▸ Exercise aim
Retype exactly the lines below, starting with the line that contains "Image resolution: width=1024" and ending with the last line; leave out any pictures.

▸ Exercise materials

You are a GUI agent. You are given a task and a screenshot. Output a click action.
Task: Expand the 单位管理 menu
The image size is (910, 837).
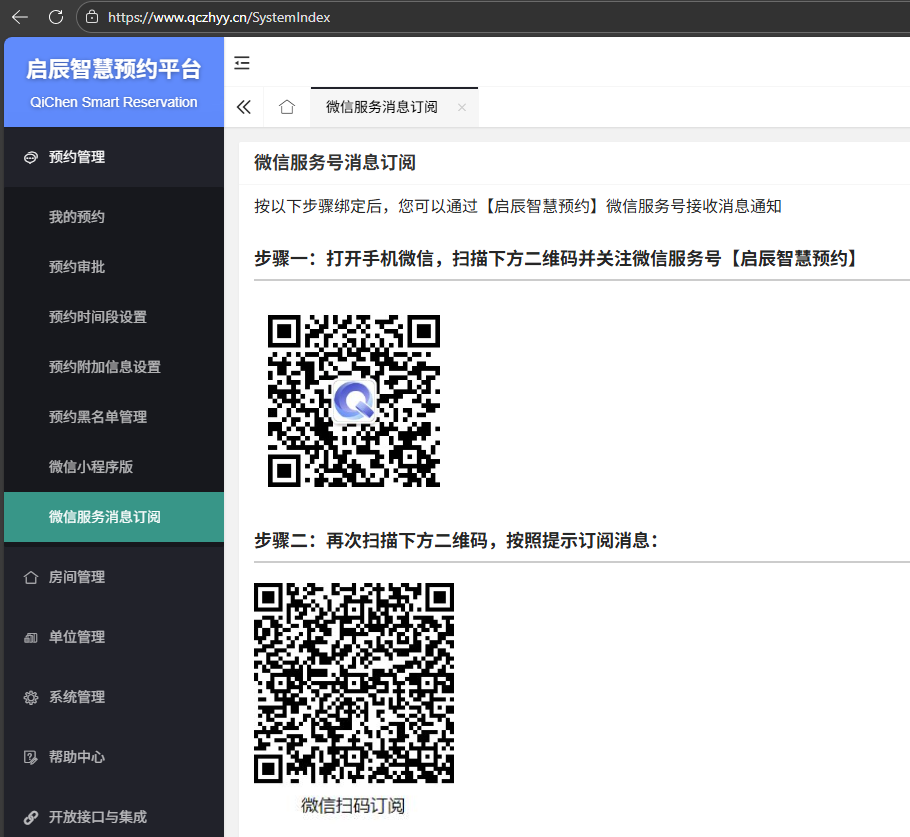[x=77, y=637]
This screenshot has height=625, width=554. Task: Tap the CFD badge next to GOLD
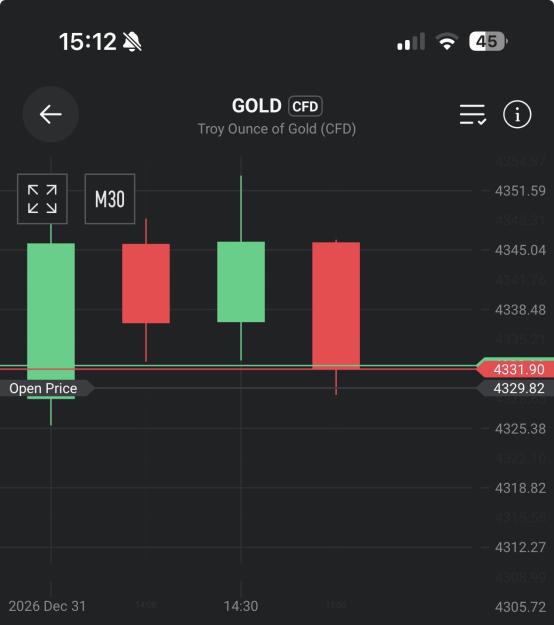[305, 106]
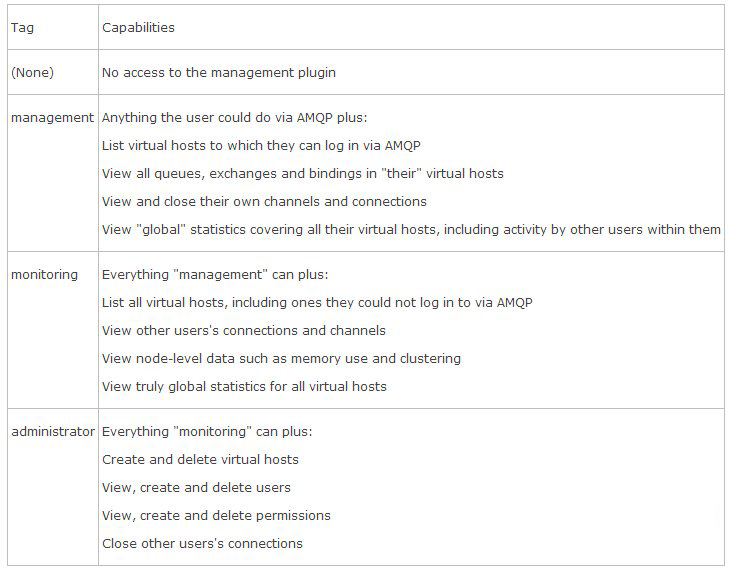Select the "administrator" tag cell

click(52, 432)
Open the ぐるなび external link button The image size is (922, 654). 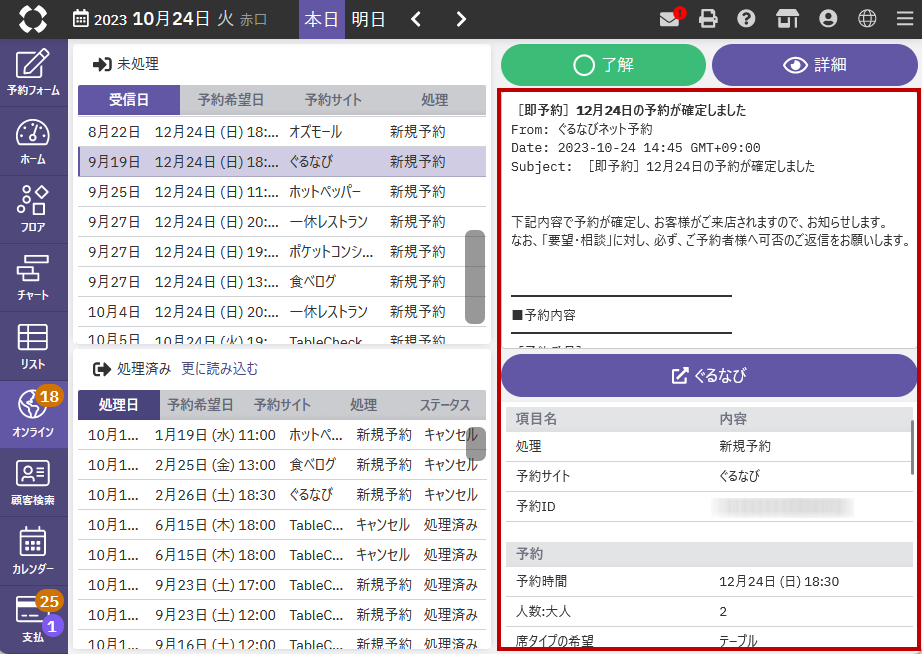click(x=709, y=376)
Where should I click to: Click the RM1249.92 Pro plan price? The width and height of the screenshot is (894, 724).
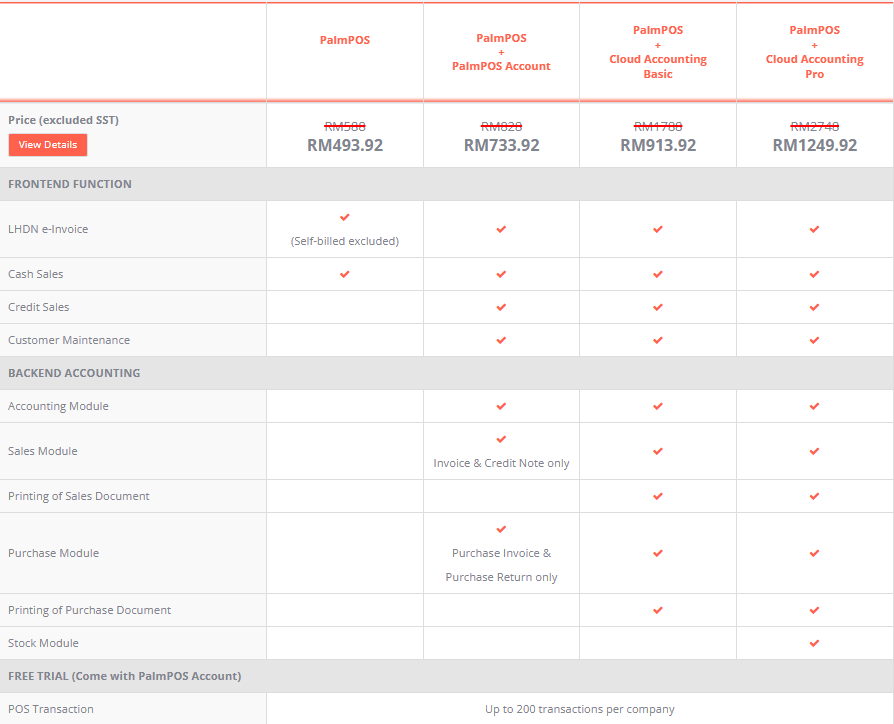[x=814, y=145]
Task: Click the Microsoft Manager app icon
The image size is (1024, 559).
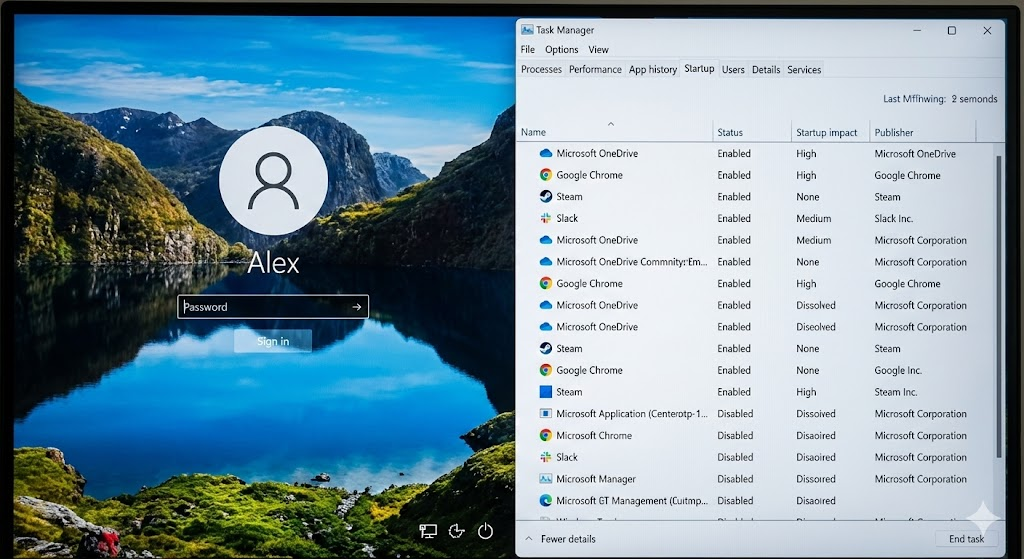Action: [545, 479]
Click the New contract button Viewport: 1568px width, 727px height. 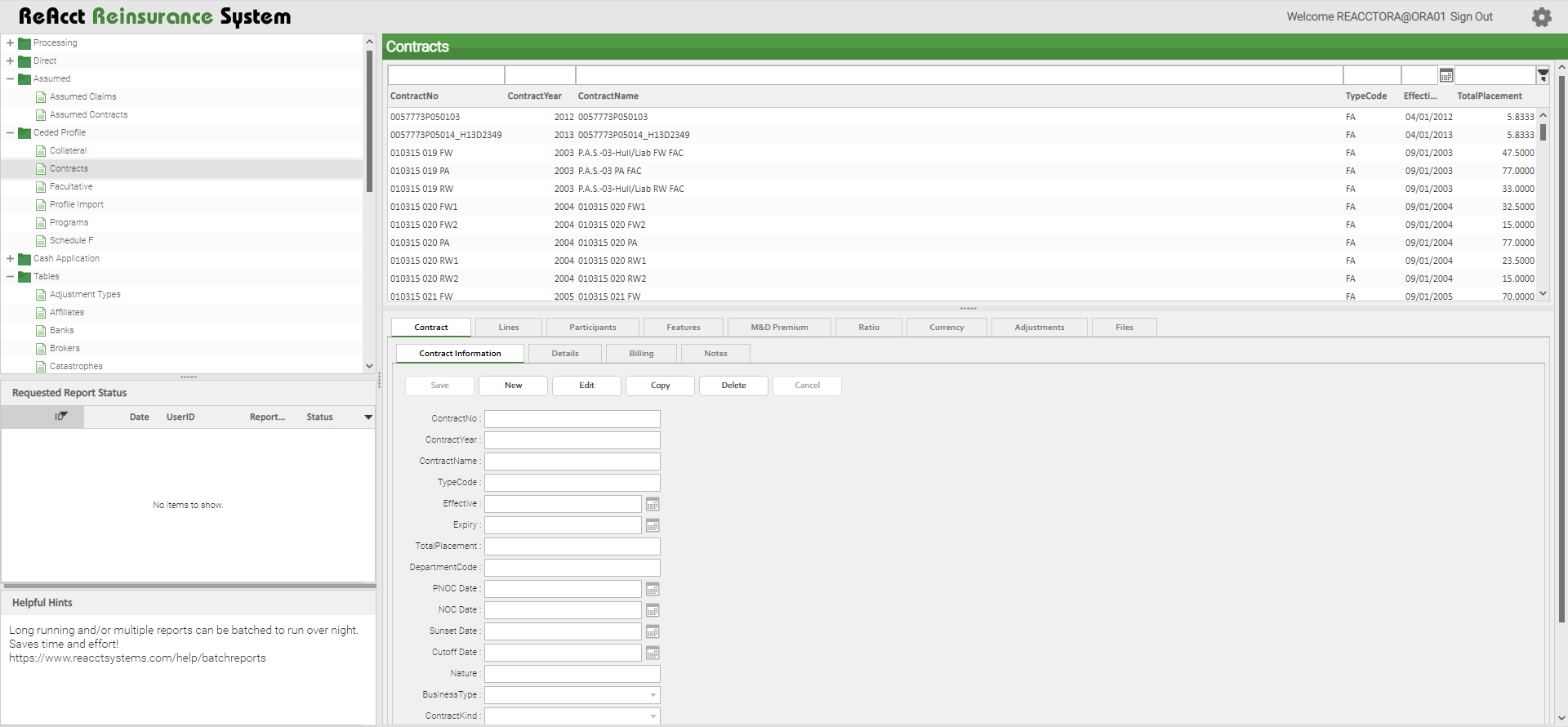coord(513,386)
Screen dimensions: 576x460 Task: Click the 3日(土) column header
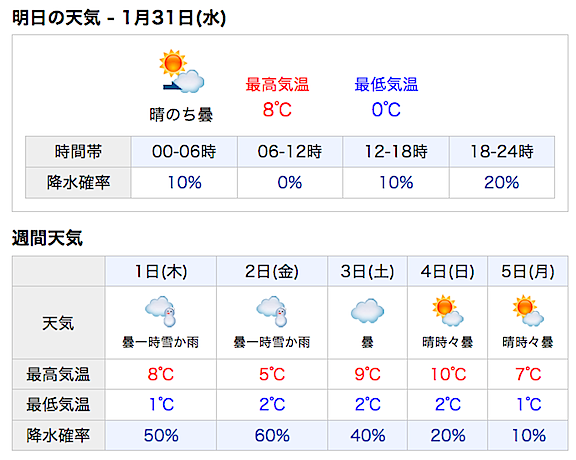367,272
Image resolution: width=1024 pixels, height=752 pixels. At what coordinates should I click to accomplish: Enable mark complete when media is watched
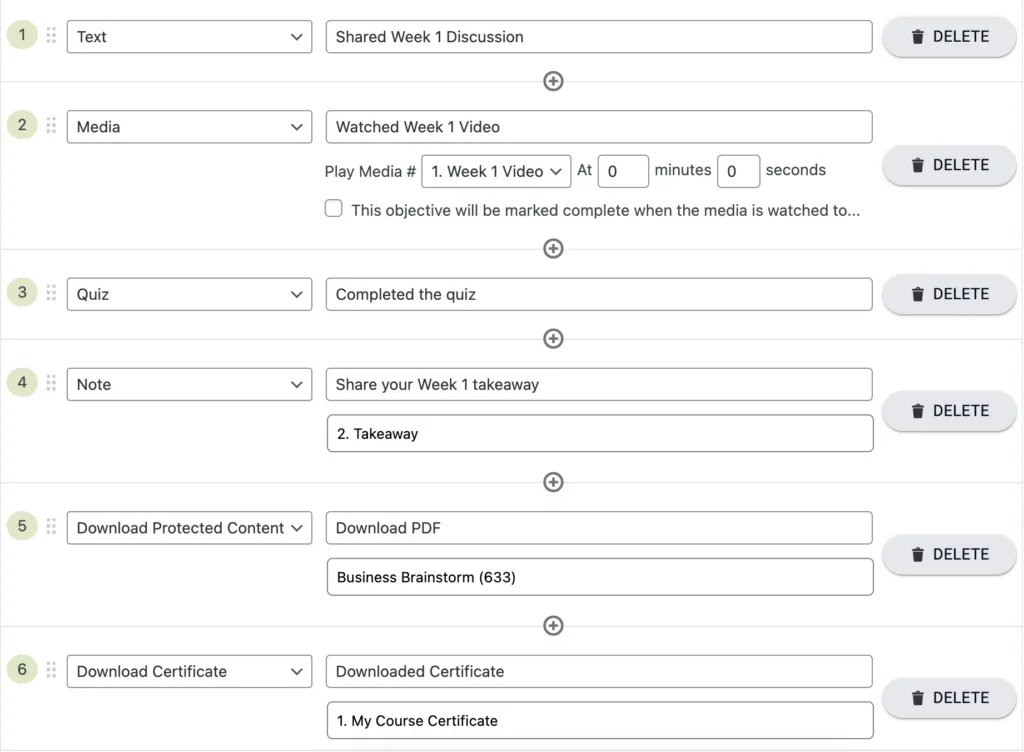pos(334,209)
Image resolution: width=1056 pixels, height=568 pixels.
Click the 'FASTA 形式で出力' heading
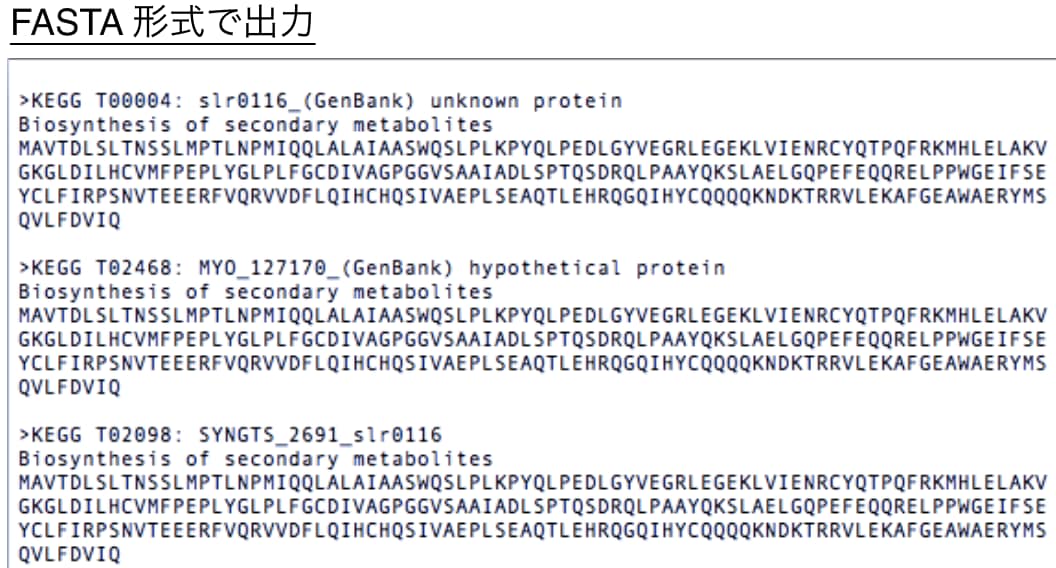coord(162,22)
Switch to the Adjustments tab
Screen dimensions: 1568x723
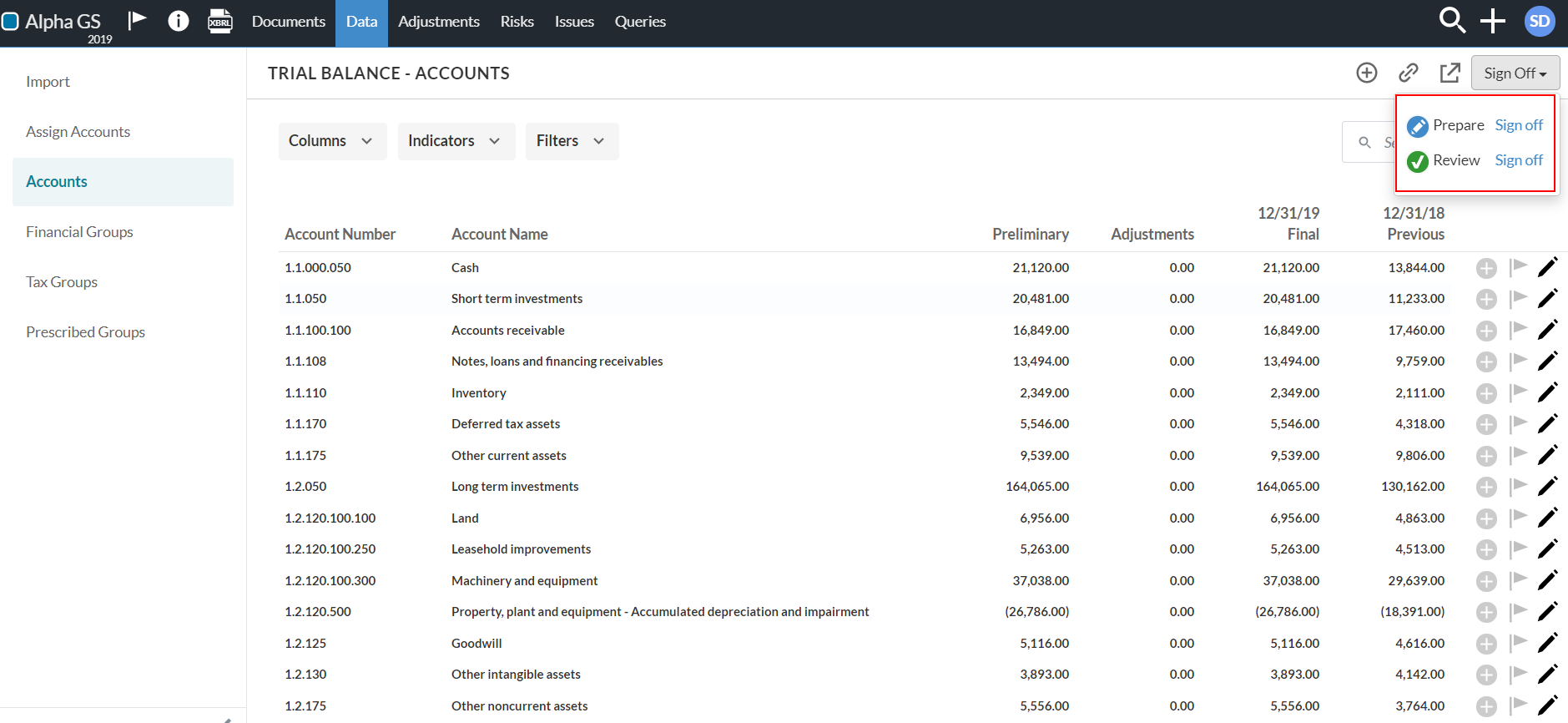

▸ Reply
Image resolution: width=1024 pixels, height=752 pixels. At what coordinates should I click to accomplish: Enable mark complete when media is watched
pos(334,209)
Image resolution: width=1056 pixels, height=568 pixels.
Click the 'FASTA 形式で出力' heading
coord(162,22)
Switch to the Adjustments tab
Screen dimensions: 1568x723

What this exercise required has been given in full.